# 6. Defining Geometry¶

## 6.1. Surfaces and Regions¶

The geometry of a model in OpenMC is defined using constructive solid geometry (CSG), also sometimes referred to as combinatorial geometry. CSG allows a user to create complex regions using Boolean operators (intersection, union, and complement) on simpler regions. In order to define a region that we can assign to a cell, we must first define surfaces which bound the region. A surface is a locus of zeros of a function of Cartesian coordinates \(x,y,z\), e.g.

- A plane perpendicular to the \(x\) axis: \(x - x_0 = 0\)
- A cylinder parallel to the \(z\) axis: \((x - x_0)^2 + (y - y_0)^2 - R^2 = 0\)
- A sphere: \((x - x_0)^2 + (y - y_0)^2 + (z - z_0)^2 - R^2 = 0\)

+ + + +

- SET EXERCISE
In the text on defining geometry in OpenMC, what other name is given for constructive solid geometry?

- COLLECTED MATERIAL
+ + + +

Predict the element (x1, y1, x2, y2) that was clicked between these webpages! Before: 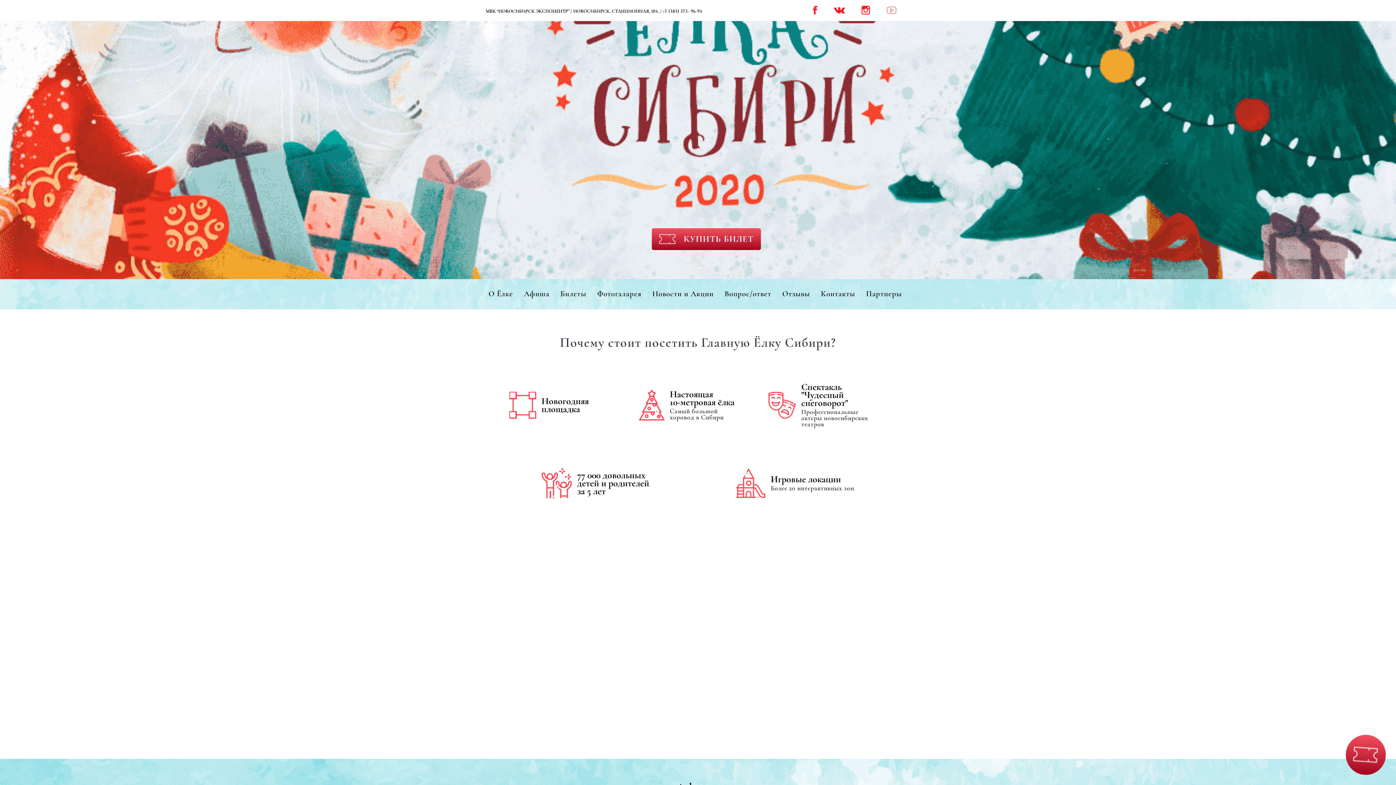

+ + + +

- THE REPLY
Combinatorial geometry.